Attributes of God by Charnock (Available from Amazon or free on the internet, here for example) - Continue Chapter 13 (A discourse upon God's dominion) by reading up to the paragraph commencing '3. The dominion of God is manifested as a governor, as well as a lawgiver and proprietor.'
Firstly we learn that God's dominion is manifested in his making laws, particularly in their:
(i) supremacy;
(ii) extent;
(iii) reason;
(iv) publication;
(v) obligation.
Secondly we see that God's dominion is manifested by God as proprietor and lord of his creatures and his own goods. This is evident in:
(i) the choice of some persons from eternity;
(ii) bestowing grace where he pleases;
(iii) disposing the means of grace to some and not to all;
(iv) the various influences of the means of grace;
(v) giving a greater measure of knowledge to some than to others;
(vi) the calling some to a more special service in their generation;
(vii) the bestowing much wealth and honour upon some, and not vouchsafing it to the more industrious labours and attempts of others;
(viii) the times and seasons of dispensing his goods.
What grabbed me
Particularly statements like this one: 'Why, in the times of our reformation, he should choose a Luther out of a monastery, and leave others in their superstitious nastiness, to perish in the traditions of their fathers? Why set up Calvin, as a bulwark of the gospel, and let others as learned as himself wallow in the sink of popery? It is his pleasure to do so. The potter hath power to separate this part of the clay to form a vessel for a more public use, and another part of the clay to form a vessel for a more private one. God takes the meanest clay to form the most excellent and honourable vessels in his house.
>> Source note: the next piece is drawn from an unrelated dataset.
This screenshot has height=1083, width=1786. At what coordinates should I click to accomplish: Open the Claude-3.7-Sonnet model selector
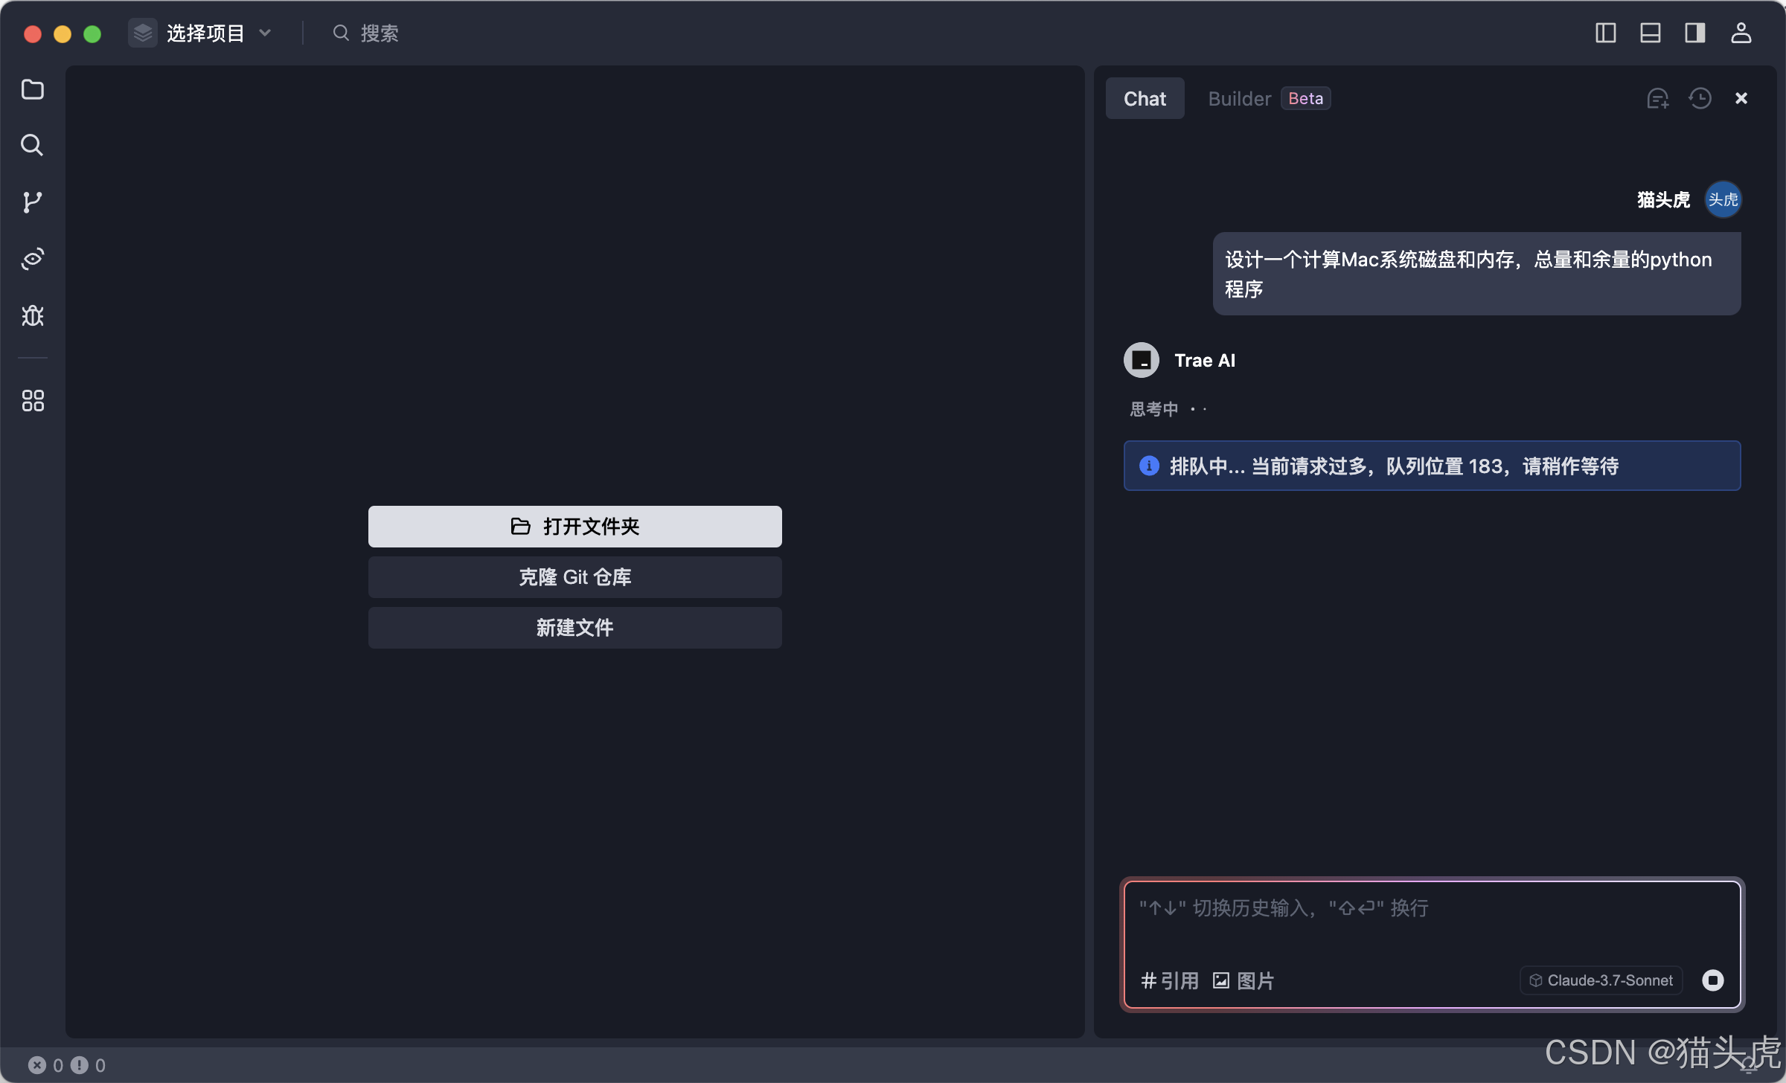pos(1601,980)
As he formed man, that was to govern the creatures of the same clay and earth whereof the beasts were formed, and not of that nobler element of water, which gave birth to the fish and birds: so he forms some, that are to do him the greatest service, of the meanest materials, to manifest the absolute right of his dominion.'
We are completely dependent upon God's sovereignty in every aspect of our lives.